Easy Tree Drawing: Simple Step-by-Step for Beginners

This is the simplest way to draw a tree — built from a flared trunk with a cloud-shaped canopy, with every step small enough for total beginners and kids. No shading skills, no special supplies: a pencil, an eraser and five spare minutes get you a finished, recognizable tree drawing.

  • Difficulty Easy
  • Time ~7 min
  • Tools Pencil, eraser, paper
  • Starts with a flared trunk with a cloud-shaped canopy
Tree drawing — hand-drawn tree illustration with ink lines and soft colors
Tree drawing — hand-drawn tree illustration with ink lines and soft colors

How to Draw an Easy Tree, Step by Step

How to draw a tree step by step — 6-step tree drawing tutorial grid
How to draw a tree step by step — 6-step tree drawing tutorial grid
  1. Draw the trunk

    Two vertical lines that flare apart at the bottom like a bell — trees grip the ground, they don't poke into it like a pole. Keep the lines loose — wobbles are fine at this stage.

  2. Split into main branches

    Let the trunk fork into two or three thick branches, each fork splitting into thinner branches, like a river flowing in reverse. Simpler is better here: one confident line beats three careful ones.

  3. Add the canopy

    Draw a big bumpy cloud shape around the upper branches. If it looks off, adjust the big shape rather than adding detail.

  4. Break the canopy into clumps

    Add two or three smaller cloud shapes inside the big one. A rough version of this step is good enough — keep moving.

  5. Texture the bark and leaves

    Draw short vertical strokes on the trunk and small scribbled arcs along the bottom edges of each leaf clump — shadows live underneath. Draw this bigger than feels natural; big shapes are easier to control.

  6. Ground it

    Add a ground line, a soft shadow pooling on the trunk's shaded side, and a few tufts of grass at the base. Done is better than perfect — finish the step and move on.

Want the full detailed version?

The complete Tree drawing tutorial covers proportions, texture and shading in depth.

Full Tree Drawing Tutorial →

Easy Tree Drawing Ideas

  • Tree in a simple vase

    Add a basic vessel and you've turned a flower doodle into a still life.

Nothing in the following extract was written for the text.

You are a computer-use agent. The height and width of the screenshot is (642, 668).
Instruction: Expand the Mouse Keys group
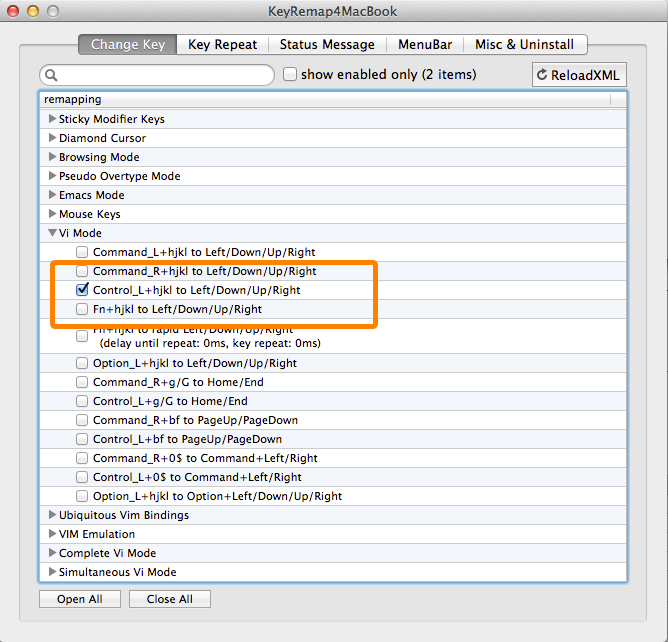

  • A tree growth cycle strip

    Bud, half-open, full bloom in three panels — repetition with a story built in.

  • A single tree study

    One bloom, centered, drawn slowly from life or photo — the classic botanical exercise that always ends frameable.

  • A tree border or corner piece

    Grow the tree along a page edge or corner — perfect for journals, cards, and letters.

  • Line-art tree tattoo design

    Single-weight clean outline, no shading — minimalist flash style.

  • A tree wreath

    Repeat small versions in a circle guideline — the highest-value use of one flower you've learned.

Easy Drawing Tips

  • Use a light pencil for the shape stage and press harder only on the final outline — being able to erase guide lines is what makes the simple method forgiving.
  • Draw big. Beginners instinctively draw tiny, and tiny drawings are actually harder — small curves demand more finger control than big arm strokes. Fill at least half the page.
  • Finish it even if it looks wrong at step 3. Every finished easy drawing teaches the whole sequence; abandoned perfect starts teach nothing.

FAQ

What is the easiest way to draw a tree?

Start with a flared trunk with a cloud-shaped canopy and keep every line light until the shape looks right — that's the entire method above. Most beginners get a recognizable tree drawing on the first try because each step is one simple move.

Can kids follow this tree drawing tutorial?

Yes — this version was written for young artists: big forgiving shapes, no shading, no fine details. Ages 5-6 and up can usually follow along with a little help reading the steps.

How long does the easy version take?

About five minutes for the basic drawing — roughly half the time of the full tutorial. Adding color takes another few minutes.